14/04/2025
Die Sicht von "außen"
In ihrem Buch erzählt Leokadia Justmann ihre ersten Eindrücke von Hötting:
"Jan erwartete mich nicht am Bahnhof. Er hatte mir eine genaue Wegbeschreibung in einem Brief geschickt, und obwohl ich mich in einer unbekannten Stadt befand, bewegte ich mich mit Leichtigkeit fort und fand bald dern Weig in den Stadtteil, wo Jan seine Unterkunft hatte.
Hötting lag auf dem Hang und es gab dort ein Kino, eine Polizeistation und Geschäfte. Es bestand aus ein paar Straßen, die am Fuß des Berges begannen und sich langsam immer höher und höher schlängelten. Ich musste fast ganz hinaufgehen, um zur Schönen Aussicht, einem kleinen Gasthaus mit Pension zu kommen. Der Weg hinauf wurde immer steiler, und meine Füße taten mir weh, als ich auf der harten Straße ging. Aber dennoch war es schön durch die Stille des Waldes zu gehen, den Berg hinauf und um ihn herum und hinunter zu sehen auf sanfte Wiesen mit winzigen Scheunen und Hütten.
Endlich kam ich zu einem Zaun und einem großen Schild mit dem Namen des Gasthauses: Schöne Aussicht.
"Da ist es", sagte ich zu mir selbst, während mein Atem ruhiger wurde und öffnete eine kleine quietschende Türe. In der Mitte eines Hinterhofs sah ich einen Brunnen und daneben einen halbnackten, vornübergebeugten Mann, der vermutlich seine Kleidung in einem großen Kübel wusch. Er bemerkte mich nicht, weil er mit dem Rücken zum Eingang stand. Ich ging auf ihn zu und räusperte mich um auf mich aufmerksam zu machen, und fragte den Fremden auf Deutsch: Können Sie mir sagen, wo ich Jan Gralinski finde?"

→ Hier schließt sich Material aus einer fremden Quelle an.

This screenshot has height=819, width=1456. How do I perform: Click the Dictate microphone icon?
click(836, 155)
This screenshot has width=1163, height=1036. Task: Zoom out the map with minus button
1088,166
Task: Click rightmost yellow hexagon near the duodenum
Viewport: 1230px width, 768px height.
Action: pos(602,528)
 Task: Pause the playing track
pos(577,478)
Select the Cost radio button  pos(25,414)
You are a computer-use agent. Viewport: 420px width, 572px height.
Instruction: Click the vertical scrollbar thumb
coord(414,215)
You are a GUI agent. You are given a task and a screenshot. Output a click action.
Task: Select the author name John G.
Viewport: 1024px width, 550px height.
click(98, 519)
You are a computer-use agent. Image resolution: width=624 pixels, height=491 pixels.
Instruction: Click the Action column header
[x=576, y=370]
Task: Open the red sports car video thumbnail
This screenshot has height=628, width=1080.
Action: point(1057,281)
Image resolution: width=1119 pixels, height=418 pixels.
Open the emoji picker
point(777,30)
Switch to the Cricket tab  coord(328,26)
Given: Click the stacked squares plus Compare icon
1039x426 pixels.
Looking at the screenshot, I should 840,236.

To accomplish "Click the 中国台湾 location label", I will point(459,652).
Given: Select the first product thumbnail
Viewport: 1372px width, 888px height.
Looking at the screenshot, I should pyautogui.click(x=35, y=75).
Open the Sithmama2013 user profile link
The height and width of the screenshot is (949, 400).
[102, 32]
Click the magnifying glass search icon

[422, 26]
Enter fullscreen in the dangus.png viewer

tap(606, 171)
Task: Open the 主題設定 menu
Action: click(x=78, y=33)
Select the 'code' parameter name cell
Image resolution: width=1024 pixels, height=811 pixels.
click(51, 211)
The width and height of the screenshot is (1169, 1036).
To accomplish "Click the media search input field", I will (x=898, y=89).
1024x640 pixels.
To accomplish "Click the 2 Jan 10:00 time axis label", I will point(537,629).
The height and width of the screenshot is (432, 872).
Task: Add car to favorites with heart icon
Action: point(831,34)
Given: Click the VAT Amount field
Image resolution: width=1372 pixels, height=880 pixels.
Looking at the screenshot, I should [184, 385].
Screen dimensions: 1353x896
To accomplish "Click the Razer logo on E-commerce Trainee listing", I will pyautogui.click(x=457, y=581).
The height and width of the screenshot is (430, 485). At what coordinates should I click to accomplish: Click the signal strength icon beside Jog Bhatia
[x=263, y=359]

Der Mann richtete sich auf. Er war klein, aber hatte breite Schultern und seine Haut war fast olivfarben. Sein dunkelschwarzes Haat fiel in Löckchen auf seine durchfurchte, braun gebrannte Stirn. Er blickte mich neugierig an. Ich wiederholte meine Frage höflich. Er machte eine hilflose Geste mit der Hand und sagte: "Ich nicht verstehen... ich italiano, signorina."
"Ich suche meinen Bruder, Jan. Er ist Pole.
"Ein Funken des Wiedererkennens blitzte in seinem Gesicht auf.
"Oh, capisco, Bruder polacco." Er führte mich zu einer Baracke.... "
"Brechen wir aus!", Leokadia Justmann, 2025, Tyrolia Verlag Berge und Kultur - Seiter 142/143
Alleine dieser kleiner Auszug zeigt, wie lebendig Leokadia ihre Fluchtgeschichte nach dem Krieg zu Papier brachte.
Ein wirklich empfehlensertes Buch, das einen Blick von außen, einen Blick der anderen auf das Innbruck während des Krieges zeigt.
Sehr empfehlenswert ist auch die Graphic Novel, die ich parallel immer wieder anschaue. Auch der Besuch der Ausstellung ist sehr lohnend. Er ist kostenlos währen der Amtszeites des Landhauses.